# To be done
Copy out each of the following entries word for word, with nothing changed.

# Dataset entries
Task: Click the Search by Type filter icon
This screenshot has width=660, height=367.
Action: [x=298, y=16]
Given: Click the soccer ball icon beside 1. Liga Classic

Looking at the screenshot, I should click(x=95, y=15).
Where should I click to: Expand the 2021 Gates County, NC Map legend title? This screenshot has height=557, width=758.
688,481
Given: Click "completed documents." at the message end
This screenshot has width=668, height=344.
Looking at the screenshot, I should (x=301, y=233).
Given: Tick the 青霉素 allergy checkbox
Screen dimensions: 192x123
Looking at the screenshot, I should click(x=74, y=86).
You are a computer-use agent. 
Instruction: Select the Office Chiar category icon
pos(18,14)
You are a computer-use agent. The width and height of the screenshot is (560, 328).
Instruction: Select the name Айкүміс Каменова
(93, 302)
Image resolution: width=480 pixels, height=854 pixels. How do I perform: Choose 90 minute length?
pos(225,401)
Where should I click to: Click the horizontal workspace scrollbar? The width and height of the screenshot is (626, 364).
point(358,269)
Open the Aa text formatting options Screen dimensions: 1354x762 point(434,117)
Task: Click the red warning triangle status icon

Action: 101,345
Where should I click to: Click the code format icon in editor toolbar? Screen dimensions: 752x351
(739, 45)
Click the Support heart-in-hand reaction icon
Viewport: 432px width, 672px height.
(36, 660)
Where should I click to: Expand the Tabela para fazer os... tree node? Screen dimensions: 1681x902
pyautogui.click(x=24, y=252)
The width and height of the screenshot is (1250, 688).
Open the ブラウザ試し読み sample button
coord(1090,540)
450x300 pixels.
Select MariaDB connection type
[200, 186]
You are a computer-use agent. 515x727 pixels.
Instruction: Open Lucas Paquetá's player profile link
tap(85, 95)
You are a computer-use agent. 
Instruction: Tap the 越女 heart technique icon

# Solution
Task: Click the Search by Type filter icon
This screenshot has width=660, height=367.
Action: [x=298, y=16]
Given: Click the soccer ball icon beside 1. Liga Classic

Looking at the screenshot, I should click(x=95, y=15).
Where should I click to: Expand the 2021 Gates County, NC Map legend title? This screenshot has height=557, width=758.
688,481
Given: Click "completed documents." at the message end
This screenshot has width=668, height=344.
Looking at the screenshot, I should (x=301, y=233).
Given: Tick the 青霉素 allergy checkbox
Screen dimensions: 192x123
Looking at the screenshot, I should click(x=74, y=86).
You are a computer-use agent. 
Instruction: Select the Office Chiar category icon
pos(18,14)
You are a computer-use agent. The width and height of the screenshot is (560, 328).
Instruction: Select the name Айкүміс Каменова
(93, 302)
Image resolution: width=480 pixels, height=854 pixels. How do I perform: Choose 90 minute length?
pos(225,401)
Where should I click to: Click the horizontal workspace scrollbar? The width and height of the screenshot is (626, 364).
point(358,269)
Open the Aa text formatting options Screen dimensions: 1354x762 point(434,117)
Task: Click the red warning triangle status icon

Action: 101,345
Where should I click to: Click the code format icon in editor toolbar? Screen dimensions: 752x351
(739, 45)
Click the Support heart-in-hand reaction icon
Viewport: 432px width, 672px height.
(36, 660)
Where should I click to: Expand the Tabela para fazer os... tree node? Screen dimensions: 1681x902
pyautogui.click(x=24, y=252)
The width and height of the screenshot is (1250, 688).
Open the ブラウザ試し読み sample button
coord(1090,540)
450x300 pixels.
Select MariaDB connection type
[200, 186]
You are a computer-use agent. 515x727 pixels.
Instruction: Open Lucas Paquetá's player profile link
tap(85, 95)
You are a computer-use agent. 
Instruction: Tap the 越女 heart technique icon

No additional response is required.